近年、稀有な勢いで様々な新しい取り組みを進めている熊本大学。
その勢いを止めることなく、令和8(2026)年度にスタートしたのが熊本大学9つ目の学部である共創学環です。
そのほか、同じく今年度スタートした、1学科制を導入した文学部、佐賀大学との共同教員養成課程を新設した教育学部、そして、教育学部附属小学校に新設された国際クラスをご紹介します。
日本では、地方創生という言葉が使われ始めて10年以上が経過。その中で、地方創生とは行政の役割だという認識が変化し、今は企業も参画し積極的にそれに取り組むようになっています。その理由は、企業活動の継続は地域の活力を抜きには実現できないこと。そして、社会や地域課題の解決を自社の存在意義として掲げることが企業価値を上げ、消費者の購買行動を変え、さらには、より良い人材の獲得につながるからです。

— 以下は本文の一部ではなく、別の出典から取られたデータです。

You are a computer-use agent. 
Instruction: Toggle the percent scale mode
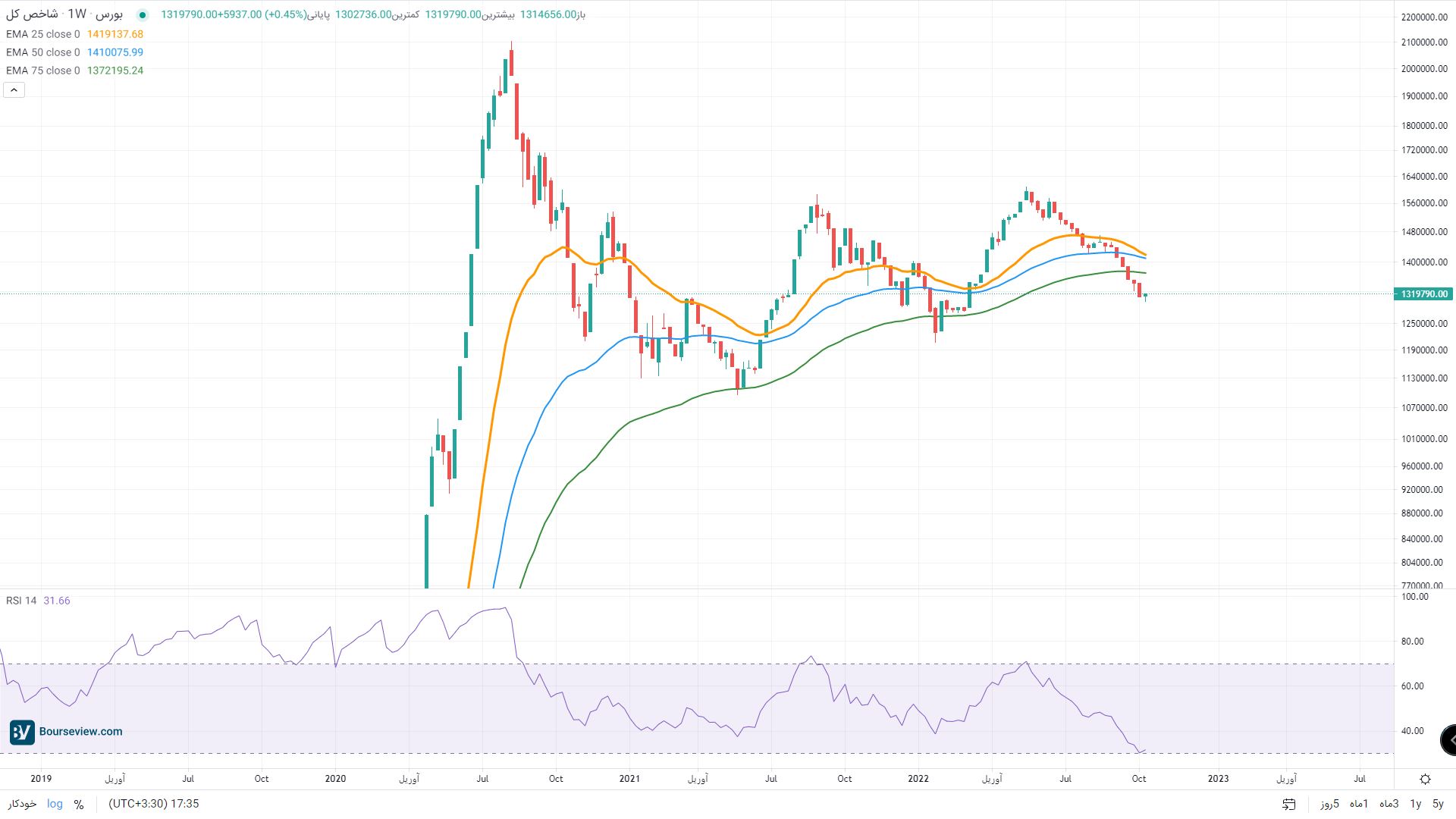pyautogui.click(x=79, y=804)
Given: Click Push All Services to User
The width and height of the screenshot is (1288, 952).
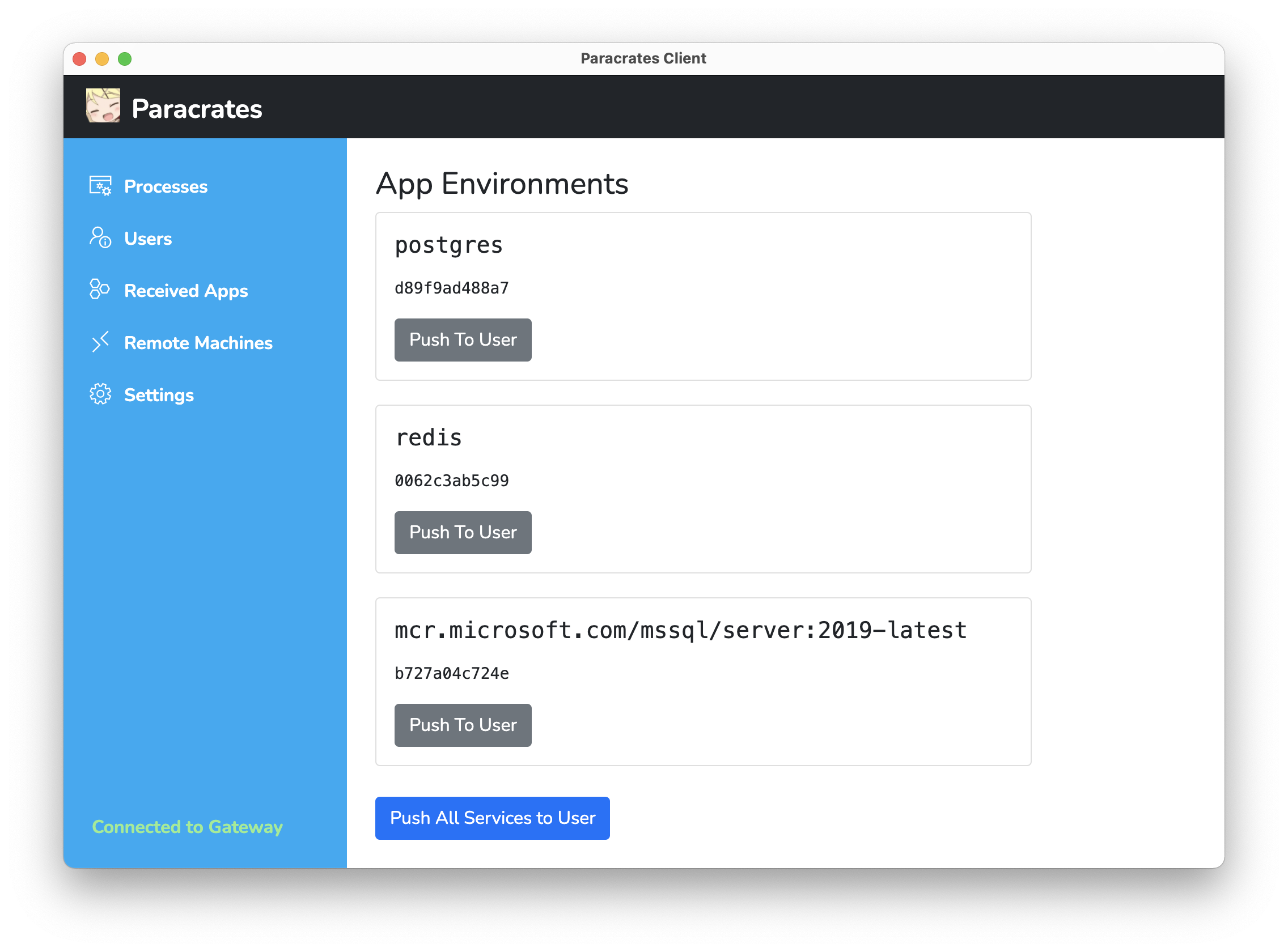Looking at the screenshot, I should coord(493,818).
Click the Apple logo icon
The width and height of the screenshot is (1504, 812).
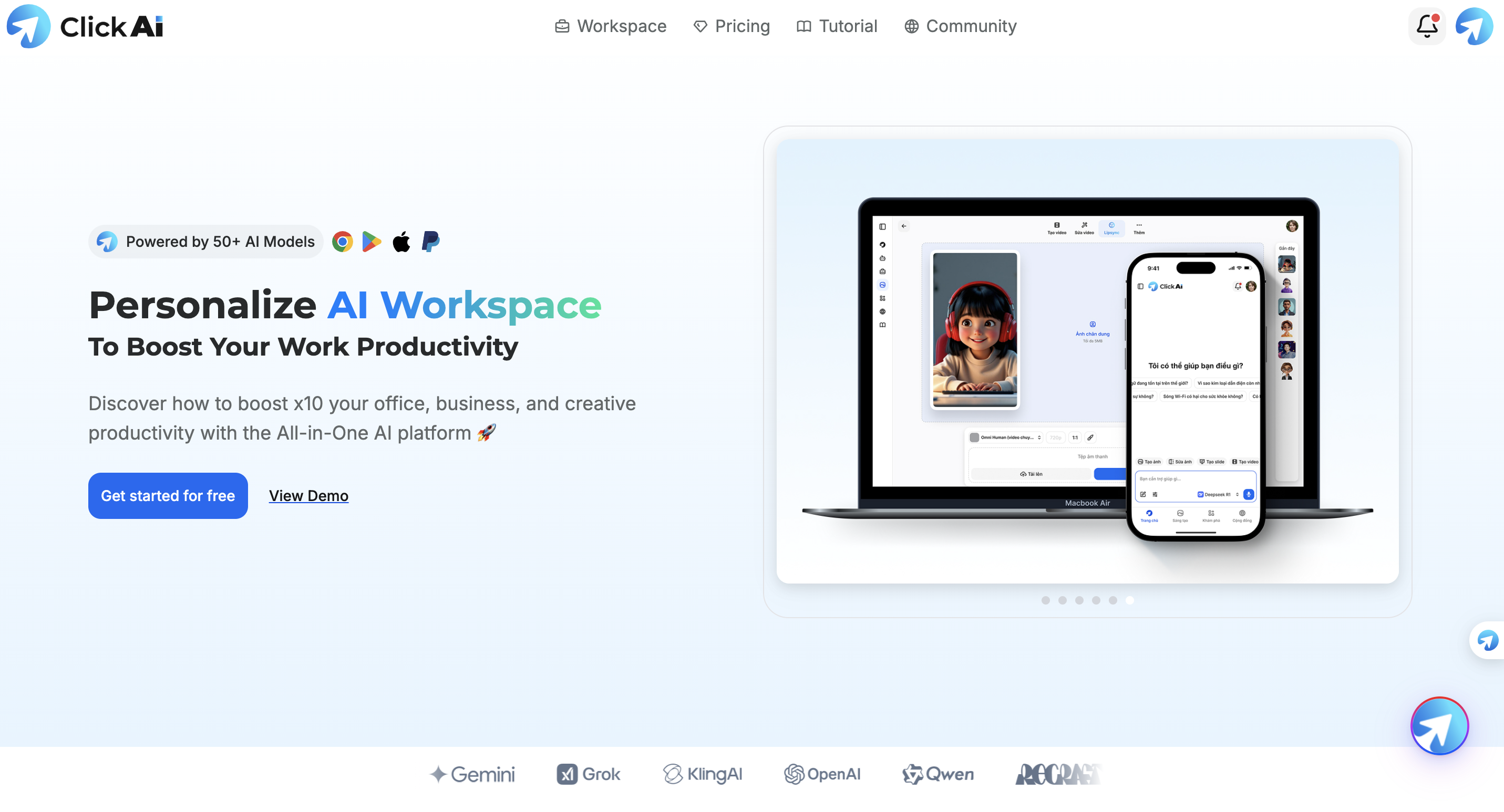[x=401, y=242]
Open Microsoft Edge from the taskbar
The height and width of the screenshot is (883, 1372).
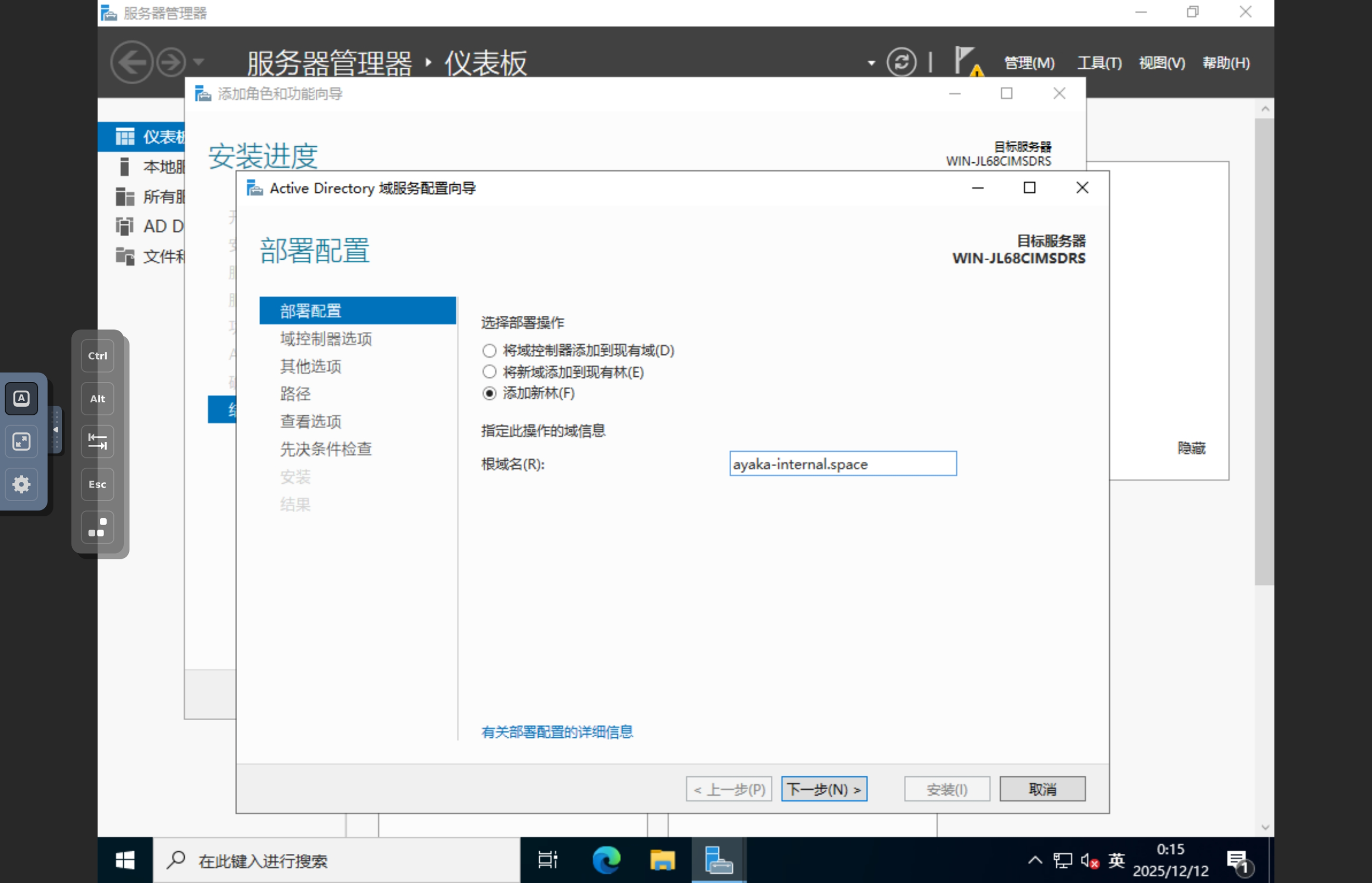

しかし、地方創生は一企業や個人が単独でできるものではありません。そこで求められるのが、企業や自治体、地域や人々、異分野をつなぐ「横ぐし」になれる人、つまり「共創」ができる人材です。これまでにないアイデアや技術を創出し社会を変革するイノベーターになることもできますが、それは非常に難しい。しかし、そのイノベーターを育て支える行政職員や企業の一員として「横ぐし」になり、「共創」で社会や地域の課題解決を担うことは可能。それができる人材を育成するのが、本年度スタートした共創学環です。
そして、今年度に新設された文学部1学科制、教育学部の共同教員養成課程、そして教育学部附属小学校の国際クラスも、掲げる目標は共創学環と同じ。社会に貢献でき、かつ、困難が立ちはだかっても強く生きる力を学生や子どもたちに育むことです。そのために熊本大学は、今もこれからも、「進化」の歩みを決して止めることはありません。